Peter Rothbart

Professor Emeritus, Music Theory, History Composition
Specialty: Electroacoustic Music, Film Music

             Dr. Peter Rothbart has been called a modern Renaissance man by his colleagues. He maintains an inhumanely active schedule as a composer, performer, writer, visual artist and teacher.  He is the Professor and Director of Electroacoustic Studies at the Ithaca College School of Music in Ithaca, New York. In addition to his electroacoustic courses, he teaches courses in Scoring for Visual Media, Music and the Media, Exploring Musical New York and directs the IC Klezmorim.

             With undergraduate performance degrees from the Eastman School of Music (BM in Saxophone) and University of Massachusetts (BA in Individual Concentration in Bassoon and Spirituality), and graduate degrees from Ithaca College (MM in Woodwinds) and the Cleveland Institute of Music (DMA in Composition), Dr. Rothbart is active as a composer in both the acoustic and electroacoustic worlds, with three Carnegie Hall premiers to his credit. He has written and orchestrated for the Utah Shakespearean Festival during their Tony Award-winning year and has written six film scores and composed incidental music for many theatrical productions. His classical works have been published by the Lorenz Corporation, Brixton Publications, Seesaw Music Publishers and the International Trumpet Guild. 

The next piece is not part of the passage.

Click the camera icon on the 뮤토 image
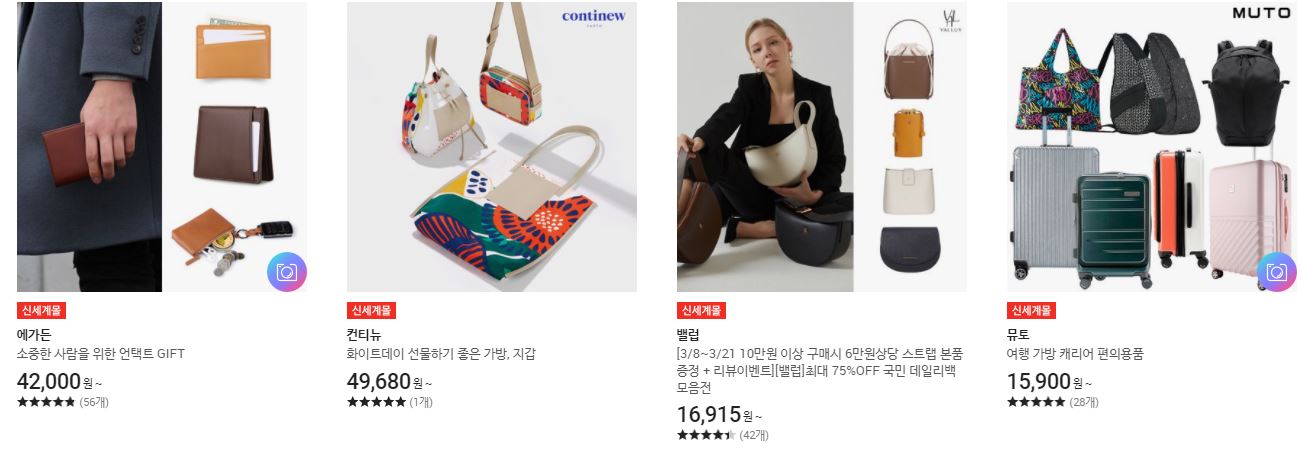The height and width of the screenshot is (453, 1302). [1277, 272]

          He has authored over 300 published articles for Down Beat Magazine, the Cleveland Plain-Dealer, the Ithaca Journal, the Ithaca Times and other magazines.  His book entitled, Film and Music: The Synergy of Sight and Sound is published by Scarecrow Press. His visual artwork, based upon the magnetic patterns of sound on analog and digital media has been featured on magazine covers as well as in new media art shows in Europe and the United States. He served as the Editor of the Seamus Newsletter (Society for Electroacoustic Music in the United States) and as a  contributing editor for Journal SEAMUS. He plays a mean but stylish bassoon and contrabassoon with the Binghamton Philharmonic and other regional orchestras and is in demand as an R&B sax player and woodwinds pit player. He admits to touring the US and Canada in the 1970s playing disco and funk and has the sequined tuxedo to prove it.